Science 8 – Today the science 8 classes started work on experimental design. I totally love the Smarter Science approach to inquiry and experimental design.
At some point I mention how we really don’t need a hypothesis for an experiment, what we really need is a question. There were a couple of students that were visibly pleased when I mentioned this, I guess they were also confused as to why we have to guess an outcome when there is no benefit in doing so.
Science 8. Today we worked through an experiment using the Smarter Science framework. I could see its usefulness, as there were several places where students were tripping up in the process. In previous classes we talked through the experiment while I wrote things down on my tablet. Today’s class I tried using the post-it notes as shown in the photo above. I think that for grade 8’s, the overhead projector with both me and students writing at the same time was better. Using post-it notes left the kids doing nothing for a bit… They would just be watching me move the notes. It caused them to be too distracted.
What was really interesting to me was that a few students ended up with test procedures that were trying to test two variables at once. I’m looking forward to doing this again soon.

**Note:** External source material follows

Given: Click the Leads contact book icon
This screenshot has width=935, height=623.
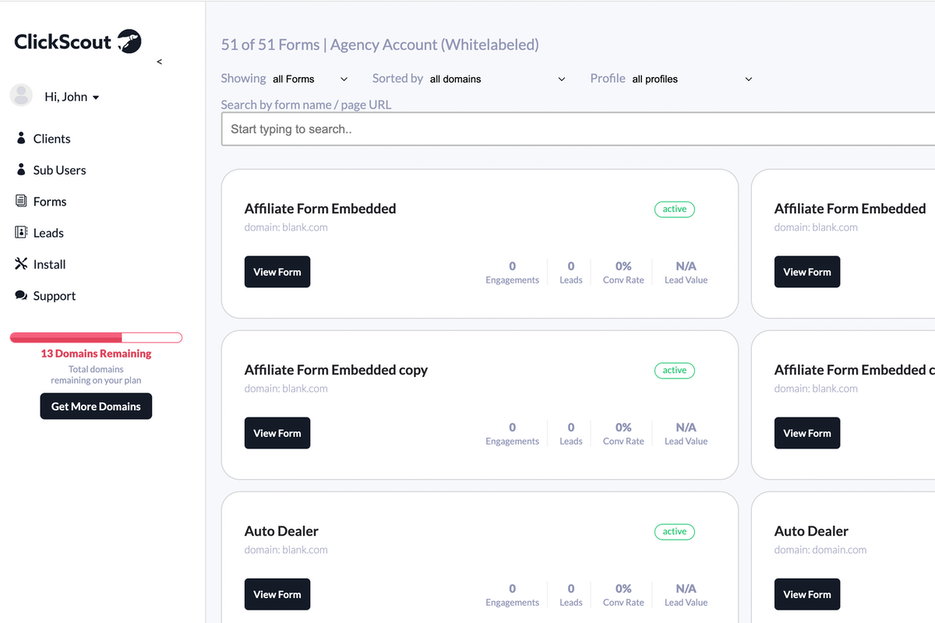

[Science 8, Science 9, Physics 11] Friday was a PRO-D for everyone in BC. I attended the BC Science Teachers Association conference. The keynote speaker was a forensic etymologist from SFU. She spoke about her studies/profession. While I found it mildly interesting, I have no idea why that was the keynote. I think I could have spent an hour doing a keynote on how Course Planning is a lot like Quality Assurance programs. Or something. Anything, really.
I had signed up for two sessions with the Smarter Science people. Smarter Science is a framework for conducting inquiry in the science classroom, and the gradual release of responsibility that goes with inquiry. I wasn’t sure how much I’d get out of it, as I have been trying to incorporate inquiry for a few years now. However, it turns out that the morning session was just what I needed. We worked through their framework by using an example. The example was eerily similar to an inquiry session I did with my grade 8 students (dissolving starch packing peanuts). The difference is that Smarter Science provides a concrete framework around the work. We had done the same steps, but each step wouldn’t have been so clear to my students. Our inquiry was more like living in the moment, whereas if I had the framework in place the students would have had a better vehicle for reflecting on the work that they had done.